Asian households in the U.S. had a median annual income of $73,060 in 2015, higher than the $53,600 among all U.S. households.
Only four Asian origin groups had household incomes that exceeded the national median for Asian Americans overall: Indians ($100,000), Filipinos ($80,000), and Sri Lankans and Japanese (both $74,000). By contrast, most of the other 15 origin groups were well below the national median for Asian Americans, including the two with the lowest median household incomes – Nepalese ($43,500) and Burmese ($36,000).
As with education and income, poverty rates vary widely among Asians in the U.S. Asians overall had a poverty rate of 12.1% in 2015, three percentage points lower than the U.S. poverty rate (15.1%). Bhutanese (33.3%) and Burmese (35.0%) had the highest poverty rates among all Asian origin groups – more than twice the national average and more than four times the poverty rates among Filipinos and Indians (both 7.5%).
Immigration and Naturalization
Immigrants make up a higher share of some Asian origin groups than others. Among all Asians in the U.S., nearly six-in-ten were foreign-born in 2015, significantly larger than the immigrant share among Americans overall (13%) and other minority groups that same year.

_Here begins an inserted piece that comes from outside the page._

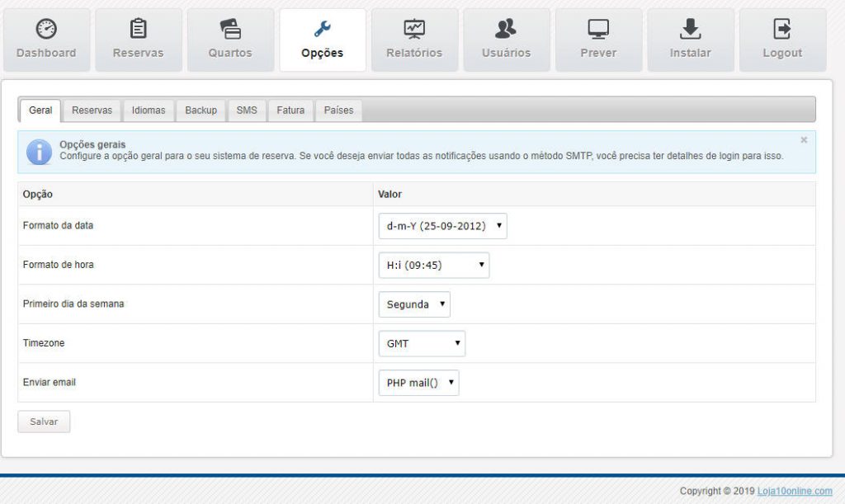Expand Primeiro dia da semana dropdown
Image resolution: width=845 pixels, height=504 pixels.
coord(414,304)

Some Asian groups arrived as immigrants more recently than others. For instance, 85% of Burmese in the U.S. are foreign-born, and many of them came as refugees starting in 2007. Eight-in-ten Burmese immigrants (81%) have been in the country for ten years or less.
But not all U.S. Asian groups have high foreign-born shares. For instance, the first Japanese immigrants came to the U.S. in the 19th century as plantation workers in what is now the state of Hawaii. More recently, fewer Japanese immigrants have arrived in the U.S. compared with other Asian origin groups. This history is reflected in the low share of Japanese Americans who are immigrants (27%). Additionally, among Japanese immigrants, two-thirds (64%) have been in the country for more than ten years.
Among Asian immigrants, 58% have become U.S. citizens, though naturalization rates vary widely. Nearly eight-in-ten Hmong and Vietnamese immigrants are U.S. citizens (77% and 75%), the highest shares among U.S. Asian groups. Differences in naturalization rates reflect how long immigrants have lived in the U.S. Large numbers of Vietnamese and Hmong arrived in the U.S. as refugees starting in the 1970s and have had more time to naturalize. By contrast, many Bhutanese have arrived in the U.S. as refugees beginning in 2008 (98% of Bhutanese immigrants have been in the U.S. for ten years or less), and only 6% have naturalized, the lowest share of any group.
Election of 2020
The population of Asians eligible to vote will reach an estimated 11 million in 2020, which is more than double the 5 million who were eligible to vote in 2000, accounting for 5% of next year’s electorate. Generation Z eligible voters (people ages 18 to 23 in 2020) are expected to be 4% Asian or Pacific Islander.
The Asian American electorate has often been overlooked in minority voter turnout analyses. Asian Americans are poised to make their voices heard in 2020, and they are an essential consideration in swing states and districts.